If this sounds blase, rest assured, it plays to the rhythms we might attribute to a Stahl melodrama. They somehow bend away from the brunt of drama and pierce our hearts far deeper. Like Tay Garnett’s One Way Passage, there’s the sense of a destined love of the highest most ethereal kind — a love that can never be — it can never fully acted upon.
Because if it’s not evident already, they are people of principle and conscience. It goes unspoken for so long — the impediment between then. But she knows. He is not free. He is married to someone else, albeit loosely, as Mrs. Chagal (Barbara O’Neil) is a sick woman.
When Helen’s roommate notes it looks like she’s been away for 20 years like Rip Van Winkle upon her return, there’s some truth in the words. Even an evening can feel like a lifetime under the circumstances.

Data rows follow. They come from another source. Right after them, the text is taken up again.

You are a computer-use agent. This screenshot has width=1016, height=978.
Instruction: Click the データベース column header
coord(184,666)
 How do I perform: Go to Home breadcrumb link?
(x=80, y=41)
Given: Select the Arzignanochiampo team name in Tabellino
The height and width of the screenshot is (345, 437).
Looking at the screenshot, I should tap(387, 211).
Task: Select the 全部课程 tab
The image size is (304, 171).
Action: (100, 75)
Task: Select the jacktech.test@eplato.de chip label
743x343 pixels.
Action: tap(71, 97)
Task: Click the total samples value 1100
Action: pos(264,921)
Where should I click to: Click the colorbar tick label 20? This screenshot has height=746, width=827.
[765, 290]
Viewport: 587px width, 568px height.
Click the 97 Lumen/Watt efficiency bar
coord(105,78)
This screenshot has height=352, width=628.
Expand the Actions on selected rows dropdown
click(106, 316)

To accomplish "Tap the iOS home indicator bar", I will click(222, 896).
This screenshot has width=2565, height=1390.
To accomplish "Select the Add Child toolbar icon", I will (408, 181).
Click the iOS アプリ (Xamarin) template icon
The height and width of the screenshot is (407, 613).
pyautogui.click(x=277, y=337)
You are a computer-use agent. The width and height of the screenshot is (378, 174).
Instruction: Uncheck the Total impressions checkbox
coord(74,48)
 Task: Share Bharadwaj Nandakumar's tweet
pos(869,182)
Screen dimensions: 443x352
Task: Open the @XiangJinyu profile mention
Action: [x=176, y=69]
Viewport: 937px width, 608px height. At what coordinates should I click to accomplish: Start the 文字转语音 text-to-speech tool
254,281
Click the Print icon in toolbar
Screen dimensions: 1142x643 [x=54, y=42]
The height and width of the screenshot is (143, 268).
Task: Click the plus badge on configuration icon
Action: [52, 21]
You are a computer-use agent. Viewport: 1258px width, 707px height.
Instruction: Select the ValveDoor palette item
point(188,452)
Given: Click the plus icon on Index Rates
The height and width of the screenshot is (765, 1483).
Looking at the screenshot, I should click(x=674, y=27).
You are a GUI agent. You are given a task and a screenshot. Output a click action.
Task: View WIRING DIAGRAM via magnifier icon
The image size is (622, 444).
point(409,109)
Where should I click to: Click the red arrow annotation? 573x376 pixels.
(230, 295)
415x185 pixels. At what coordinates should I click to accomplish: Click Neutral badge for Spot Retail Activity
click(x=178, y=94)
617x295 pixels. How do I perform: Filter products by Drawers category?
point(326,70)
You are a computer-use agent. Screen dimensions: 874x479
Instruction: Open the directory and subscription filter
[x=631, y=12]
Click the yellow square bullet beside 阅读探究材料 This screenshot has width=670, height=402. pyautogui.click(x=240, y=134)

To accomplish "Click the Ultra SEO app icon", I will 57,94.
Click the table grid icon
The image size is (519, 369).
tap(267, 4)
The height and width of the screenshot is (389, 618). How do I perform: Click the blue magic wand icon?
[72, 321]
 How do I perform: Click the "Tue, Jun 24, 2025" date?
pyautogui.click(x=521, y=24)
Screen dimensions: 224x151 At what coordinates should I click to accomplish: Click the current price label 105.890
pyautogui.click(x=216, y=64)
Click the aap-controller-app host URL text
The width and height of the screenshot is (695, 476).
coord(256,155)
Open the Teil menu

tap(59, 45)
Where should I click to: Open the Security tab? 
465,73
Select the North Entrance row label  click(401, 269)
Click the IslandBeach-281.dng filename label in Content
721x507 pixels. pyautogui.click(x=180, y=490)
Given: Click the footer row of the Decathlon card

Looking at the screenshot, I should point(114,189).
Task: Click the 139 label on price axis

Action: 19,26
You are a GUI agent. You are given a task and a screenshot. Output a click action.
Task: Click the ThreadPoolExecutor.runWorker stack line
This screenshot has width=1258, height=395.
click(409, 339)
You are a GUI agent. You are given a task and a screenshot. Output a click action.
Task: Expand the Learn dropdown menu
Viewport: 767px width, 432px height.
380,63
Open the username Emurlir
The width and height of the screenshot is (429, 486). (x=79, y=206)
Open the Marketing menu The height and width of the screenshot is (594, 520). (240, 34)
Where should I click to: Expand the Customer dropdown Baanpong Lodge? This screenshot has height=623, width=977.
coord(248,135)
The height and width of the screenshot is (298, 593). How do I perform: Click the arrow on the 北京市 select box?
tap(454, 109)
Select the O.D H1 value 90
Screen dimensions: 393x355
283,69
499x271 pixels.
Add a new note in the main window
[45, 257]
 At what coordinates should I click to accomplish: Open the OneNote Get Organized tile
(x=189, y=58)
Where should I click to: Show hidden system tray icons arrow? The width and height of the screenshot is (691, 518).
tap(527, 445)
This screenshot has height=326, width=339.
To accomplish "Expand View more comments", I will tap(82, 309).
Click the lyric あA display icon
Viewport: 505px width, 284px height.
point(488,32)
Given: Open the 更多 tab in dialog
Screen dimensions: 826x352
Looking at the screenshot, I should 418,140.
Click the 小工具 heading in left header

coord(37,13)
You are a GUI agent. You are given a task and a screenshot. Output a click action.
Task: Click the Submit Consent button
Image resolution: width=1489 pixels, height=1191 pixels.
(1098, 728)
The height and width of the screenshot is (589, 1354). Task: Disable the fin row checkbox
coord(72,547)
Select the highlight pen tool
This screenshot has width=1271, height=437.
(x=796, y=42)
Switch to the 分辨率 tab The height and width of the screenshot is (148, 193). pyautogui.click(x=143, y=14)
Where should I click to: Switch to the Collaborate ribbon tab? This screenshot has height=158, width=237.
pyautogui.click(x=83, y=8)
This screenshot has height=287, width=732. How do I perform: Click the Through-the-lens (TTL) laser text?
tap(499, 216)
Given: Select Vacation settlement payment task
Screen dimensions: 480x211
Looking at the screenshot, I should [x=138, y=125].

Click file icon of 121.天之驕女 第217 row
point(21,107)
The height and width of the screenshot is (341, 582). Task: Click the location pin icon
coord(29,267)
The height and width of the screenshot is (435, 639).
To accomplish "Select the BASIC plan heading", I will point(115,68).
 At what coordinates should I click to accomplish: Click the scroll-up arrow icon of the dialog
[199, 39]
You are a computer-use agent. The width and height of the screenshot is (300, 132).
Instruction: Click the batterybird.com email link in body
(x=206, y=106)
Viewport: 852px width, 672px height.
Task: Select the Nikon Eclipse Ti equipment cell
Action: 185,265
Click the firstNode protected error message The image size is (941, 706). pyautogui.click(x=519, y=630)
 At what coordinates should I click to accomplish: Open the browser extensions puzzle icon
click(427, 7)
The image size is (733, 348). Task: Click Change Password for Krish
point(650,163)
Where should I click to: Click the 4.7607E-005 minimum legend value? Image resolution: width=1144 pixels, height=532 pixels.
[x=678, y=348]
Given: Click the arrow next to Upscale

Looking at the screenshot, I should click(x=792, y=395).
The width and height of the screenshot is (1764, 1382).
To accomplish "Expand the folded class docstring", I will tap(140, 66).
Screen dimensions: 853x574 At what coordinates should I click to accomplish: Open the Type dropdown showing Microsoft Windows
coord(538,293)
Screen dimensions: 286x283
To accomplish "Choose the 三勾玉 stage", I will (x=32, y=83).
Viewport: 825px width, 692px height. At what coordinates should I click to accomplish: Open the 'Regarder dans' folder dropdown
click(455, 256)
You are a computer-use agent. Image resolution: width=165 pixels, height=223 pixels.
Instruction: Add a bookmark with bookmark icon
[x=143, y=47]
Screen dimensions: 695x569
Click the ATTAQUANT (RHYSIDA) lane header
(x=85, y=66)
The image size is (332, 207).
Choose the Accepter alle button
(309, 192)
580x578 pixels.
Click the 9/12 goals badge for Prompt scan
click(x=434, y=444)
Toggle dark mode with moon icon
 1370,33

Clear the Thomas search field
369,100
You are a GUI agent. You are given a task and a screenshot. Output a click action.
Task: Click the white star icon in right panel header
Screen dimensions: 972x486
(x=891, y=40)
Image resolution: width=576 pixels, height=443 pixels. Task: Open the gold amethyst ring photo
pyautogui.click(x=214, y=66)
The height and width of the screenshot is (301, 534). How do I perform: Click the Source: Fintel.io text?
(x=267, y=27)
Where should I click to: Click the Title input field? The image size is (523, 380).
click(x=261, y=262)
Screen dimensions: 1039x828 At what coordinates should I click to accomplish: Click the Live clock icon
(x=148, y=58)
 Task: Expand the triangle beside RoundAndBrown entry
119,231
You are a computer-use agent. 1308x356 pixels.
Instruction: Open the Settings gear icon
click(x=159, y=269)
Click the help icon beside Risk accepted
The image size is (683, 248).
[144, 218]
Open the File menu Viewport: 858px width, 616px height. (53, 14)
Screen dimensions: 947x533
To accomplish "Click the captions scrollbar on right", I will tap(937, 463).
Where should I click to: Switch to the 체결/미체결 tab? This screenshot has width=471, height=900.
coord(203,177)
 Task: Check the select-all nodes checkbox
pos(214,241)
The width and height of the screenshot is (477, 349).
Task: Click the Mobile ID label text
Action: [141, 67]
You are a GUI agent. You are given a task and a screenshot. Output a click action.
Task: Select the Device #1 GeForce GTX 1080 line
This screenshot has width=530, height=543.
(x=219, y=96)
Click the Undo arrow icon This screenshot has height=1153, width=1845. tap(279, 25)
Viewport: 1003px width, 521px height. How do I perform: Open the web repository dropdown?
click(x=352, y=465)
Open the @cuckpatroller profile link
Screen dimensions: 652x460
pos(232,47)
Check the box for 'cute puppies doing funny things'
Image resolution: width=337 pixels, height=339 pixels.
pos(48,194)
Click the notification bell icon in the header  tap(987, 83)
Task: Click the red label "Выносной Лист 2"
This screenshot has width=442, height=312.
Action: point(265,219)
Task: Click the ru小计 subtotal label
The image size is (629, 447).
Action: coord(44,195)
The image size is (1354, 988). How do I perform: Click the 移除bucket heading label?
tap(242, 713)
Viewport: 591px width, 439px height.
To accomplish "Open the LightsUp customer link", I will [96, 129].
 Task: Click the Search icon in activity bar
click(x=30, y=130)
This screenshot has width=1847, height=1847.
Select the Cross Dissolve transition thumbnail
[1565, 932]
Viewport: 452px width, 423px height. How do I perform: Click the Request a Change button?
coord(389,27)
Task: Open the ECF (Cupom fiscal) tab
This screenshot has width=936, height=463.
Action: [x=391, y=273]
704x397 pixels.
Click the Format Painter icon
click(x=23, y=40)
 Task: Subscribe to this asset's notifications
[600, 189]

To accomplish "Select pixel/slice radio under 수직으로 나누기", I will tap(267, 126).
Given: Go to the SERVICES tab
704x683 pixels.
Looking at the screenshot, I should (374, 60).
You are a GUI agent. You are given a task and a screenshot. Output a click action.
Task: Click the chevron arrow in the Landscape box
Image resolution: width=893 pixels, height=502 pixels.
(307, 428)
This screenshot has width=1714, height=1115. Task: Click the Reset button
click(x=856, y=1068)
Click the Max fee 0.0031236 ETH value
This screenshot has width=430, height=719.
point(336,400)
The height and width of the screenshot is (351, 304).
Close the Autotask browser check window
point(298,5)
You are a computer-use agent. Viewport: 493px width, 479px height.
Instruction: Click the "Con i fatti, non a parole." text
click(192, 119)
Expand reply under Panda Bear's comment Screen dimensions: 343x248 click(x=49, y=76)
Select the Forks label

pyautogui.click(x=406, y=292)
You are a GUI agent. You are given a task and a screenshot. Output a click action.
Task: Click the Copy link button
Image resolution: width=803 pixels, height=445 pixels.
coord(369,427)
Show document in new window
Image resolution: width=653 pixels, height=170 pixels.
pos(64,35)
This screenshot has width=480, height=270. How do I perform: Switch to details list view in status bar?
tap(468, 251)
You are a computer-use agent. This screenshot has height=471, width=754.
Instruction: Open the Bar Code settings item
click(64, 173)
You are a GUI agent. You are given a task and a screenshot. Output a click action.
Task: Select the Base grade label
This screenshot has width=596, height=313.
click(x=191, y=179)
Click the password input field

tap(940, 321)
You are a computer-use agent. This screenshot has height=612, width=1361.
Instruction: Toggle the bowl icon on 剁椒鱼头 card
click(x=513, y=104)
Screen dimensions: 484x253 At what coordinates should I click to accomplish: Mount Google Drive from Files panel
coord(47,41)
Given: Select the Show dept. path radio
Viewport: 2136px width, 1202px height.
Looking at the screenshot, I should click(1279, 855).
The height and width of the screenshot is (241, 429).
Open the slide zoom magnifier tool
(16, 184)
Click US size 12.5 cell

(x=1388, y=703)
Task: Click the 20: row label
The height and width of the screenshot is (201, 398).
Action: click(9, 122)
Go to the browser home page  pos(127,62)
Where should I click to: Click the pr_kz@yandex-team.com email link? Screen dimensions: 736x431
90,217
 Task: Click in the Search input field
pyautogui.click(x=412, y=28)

She eventually meets his catatonic wife and lovely mother-in-law. There’s no malice or ill-will, only a bit of sadness on her part to see what his life really is. She feels obligated to leave him behind — to not make this any more difficult for either of them. So she goes back to her picketing and wins the victory she helped champion. The film has gone too far though. It is no longer about unions or these type of ideals. At the very least it is about romantic ones.
There is another scene where she answers a caller at the door. It’s the wife, out on the street, as if she’s perfectly fine, and she might very well be. The scene has been written many times before: A wife confronts the other woman. We’ve seen the scene play out in so many stories it’s mind-boggling. Here it’s different. You almost don’t realize what is upon you.
There is a curious energy about it. Quieter and yet not unsure. Forthright and devastating in its very simplicity. What could be incisive and vindictive feels blunted and equally delicate in the hands of Stahl, and I believe this is quite purposeful. The main characters pull back, compelled by their sense of good and decent feelings. The “villain” in actuality is a helpless victim.
In another film the ending of When Tomorrow Comes would feel uncomfortably abrupt. Here it somehow works for me and not because the swelling music is cued. It’s because we know there is a foregone finality. It might not be today or tomorrow exactly, but it will have to end, going their separate ways and holding onto the love they had and what could have been. That is all.
Because unrequited love is not the most tragic form; it is the uninitiated followed closely by the unfulfilled romances that sear the most. If you are inclined, this is a tender drama more than capable of inducing a few misty eyes. I’ll never get over the grace of Irene Dunne, the adroitness of her reactions, touching on each and every emotion. Boyer has never been more gentlemanly. Together they feel sublime.
If my praise sounds too effusive, I’ll admit I haven’t seen Love Affair for some time. Have I simply forgotten what their chemistry was like? I’d like to believe Stahl brings something of his own to the material as well.